Hudson’s rubber-covered hooves make the best clomp on the hard-packed surface of the road near our house. This dirt and gravel road is just a couple miles long and there are only two houses on it. One of them is my neighbor’s with the cows, and the other house sits about a third of the way up. The rest is farm fields, hay and corn, and one gas well that sits quietly in a field, pumping out natural gas while the farmer plants his corn up to the edge of the well pad.
Huds and me after our ride. Her head doesn't fit in portraits too well! |
Hudson’s hooves were covered with Cavallo Simple boots on our ride tonight, and the clomp was muted, yet louder than when her feet are bare. She was diagnosed with soft soles last year after she came up ouchy after a hunter pace, and I bought the boots because I don’t want to put shoes on her. She wears them happily. She can go right over rocks and road gravel, even at speed (well, relatively speaking, considering she’s half draft) without a paintful step. As we go, I listen to her rubbery clomps and subconsciously note that the boots are still on. They have never fallen off, but I still listen for them.
This was the first time she wore them this year. I noticed her being a little sensitive on rocky trails and the road on previous rides and decided it was time to pull them out. After all, we had to put in a long ride on the road tonight. My Hudson is so fat that she needs regular, long walk-trot rides on the road and hills to start working that fat off.
I’m afraid I may also have to pick up a grazing muzzle for her. But as an alternative plan, I put them all out in a smaller pasture near their sacrifice area, so they can munch it down low. Then I will make that Hudson’s pasture so she doesn’t have the long, lush grass she has been enjoying the past couple of weeks that have bloated her to the proportions of the Staypuft marshmallow man.

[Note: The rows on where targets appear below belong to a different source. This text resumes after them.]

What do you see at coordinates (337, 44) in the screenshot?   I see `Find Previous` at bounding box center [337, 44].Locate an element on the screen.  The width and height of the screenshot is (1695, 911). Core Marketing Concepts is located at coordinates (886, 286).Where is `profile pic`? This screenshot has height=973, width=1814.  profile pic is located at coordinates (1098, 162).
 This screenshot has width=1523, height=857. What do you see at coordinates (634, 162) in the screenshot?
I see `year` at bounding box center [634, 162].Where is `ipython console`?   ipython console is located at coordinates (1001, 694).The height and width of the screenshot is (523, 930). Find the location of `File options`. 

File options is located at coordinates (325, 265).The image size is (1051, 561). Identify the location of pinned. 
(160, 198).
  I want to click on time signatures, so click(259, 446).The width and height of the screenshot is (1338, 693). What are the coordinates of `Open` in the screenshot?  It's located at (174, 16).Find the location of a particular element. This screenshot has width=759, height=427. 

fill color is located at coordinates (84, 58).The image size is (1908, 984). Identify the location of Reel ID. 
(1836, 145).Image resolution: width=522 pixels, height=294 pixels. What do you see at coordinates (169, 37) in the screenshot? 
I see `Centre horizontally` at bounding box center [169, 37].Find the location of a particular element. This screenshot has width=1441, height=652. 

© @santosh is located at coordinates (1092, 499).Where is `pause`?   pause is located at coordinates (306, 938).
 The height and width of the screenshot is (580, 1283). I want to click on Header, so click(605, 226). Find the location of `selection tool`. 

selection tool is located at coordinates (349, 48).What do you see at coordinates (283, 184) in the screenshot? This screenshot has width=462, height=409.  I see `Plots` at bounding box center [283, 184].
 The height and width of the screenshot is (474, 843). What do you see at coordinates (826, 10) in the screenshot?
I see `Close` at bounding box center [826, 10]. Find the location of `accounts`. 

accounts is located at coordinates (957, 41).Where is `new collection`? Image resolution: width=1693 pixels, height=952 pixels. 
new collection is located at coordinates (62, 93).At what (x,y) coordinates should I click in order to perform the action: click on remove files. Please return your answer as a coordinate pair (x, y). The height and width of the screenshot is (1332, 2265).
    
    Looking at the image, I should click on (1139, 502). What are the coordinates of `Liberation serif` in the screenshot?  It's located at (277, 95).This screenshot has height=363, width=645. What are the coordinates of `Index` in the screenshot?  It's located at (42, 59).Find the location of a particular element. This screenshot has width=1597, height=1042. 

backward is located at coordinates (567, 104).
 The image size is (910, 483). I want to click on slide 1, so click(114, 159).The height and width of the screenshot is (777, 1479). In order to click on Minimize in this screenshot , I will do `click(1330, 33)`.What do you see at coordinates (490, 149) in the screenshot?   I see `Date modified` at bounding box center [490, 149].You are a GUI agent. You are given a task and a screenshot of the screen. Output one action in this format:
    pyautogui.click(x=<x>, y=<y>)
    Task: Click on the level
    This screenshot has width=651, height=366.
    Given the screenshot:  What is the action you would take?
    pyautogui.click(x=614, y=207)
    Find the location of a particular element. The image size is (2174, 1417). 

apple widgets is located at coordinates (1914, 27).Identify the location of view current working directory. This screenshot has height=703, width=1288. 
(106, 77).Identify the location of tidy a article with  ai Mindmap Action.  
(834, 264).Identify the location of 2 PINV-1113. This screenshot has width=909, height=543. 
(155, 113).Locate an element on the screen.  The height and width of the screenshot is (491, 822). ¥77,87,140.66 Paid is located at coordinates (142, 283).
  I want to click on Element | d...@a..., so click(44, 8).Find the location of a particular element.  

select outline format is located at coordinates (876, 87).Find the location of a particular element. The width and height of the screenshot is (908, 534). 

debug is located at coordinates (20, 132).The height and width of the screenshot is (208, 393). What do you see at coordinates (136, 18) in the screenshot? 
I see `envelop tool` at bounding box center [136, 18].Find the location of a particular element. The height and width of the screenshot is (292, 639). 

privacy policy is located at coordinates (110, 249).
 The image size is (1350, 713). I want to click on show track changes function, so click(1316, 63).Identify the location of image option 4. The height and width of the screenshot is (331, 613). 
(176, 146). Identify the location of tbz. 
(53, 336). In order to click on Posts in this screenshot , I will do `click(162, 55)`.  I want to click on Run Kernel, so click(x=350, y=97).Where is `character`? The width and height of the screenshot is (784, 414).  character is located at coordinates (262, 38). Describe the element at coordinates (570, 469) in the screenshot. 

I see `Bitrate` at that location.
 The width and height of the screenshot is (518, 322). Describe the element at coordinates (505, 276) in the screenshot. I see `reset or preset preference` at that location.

On tonight’s ride, she walked slowly, but trotted out willingly and quickly whenever I asked. She can trot for quite a while without getting winded, which really surprises me. She is happy on these rides, alert and calm, looking around and sometimes sniffing the road as she walks, nose all the way down like a blood hound. I read somewhere that letting a horse sniff like that can help it become a good search-and-rescue mount, so I let her sniff away, just in case we become search-and-rescuers. You never know. It could happen.
On quiet, pleasant rides like this, I work on things like my seat, her straightness, my leg position, on gaining a consistent rhythm in her gaits. Or I practice feeling each of her legs moving in turn, noting which one is hitting the ground, and just enjoying the clomp, clomp, clomp of her booted hooves on the hard, dirt road.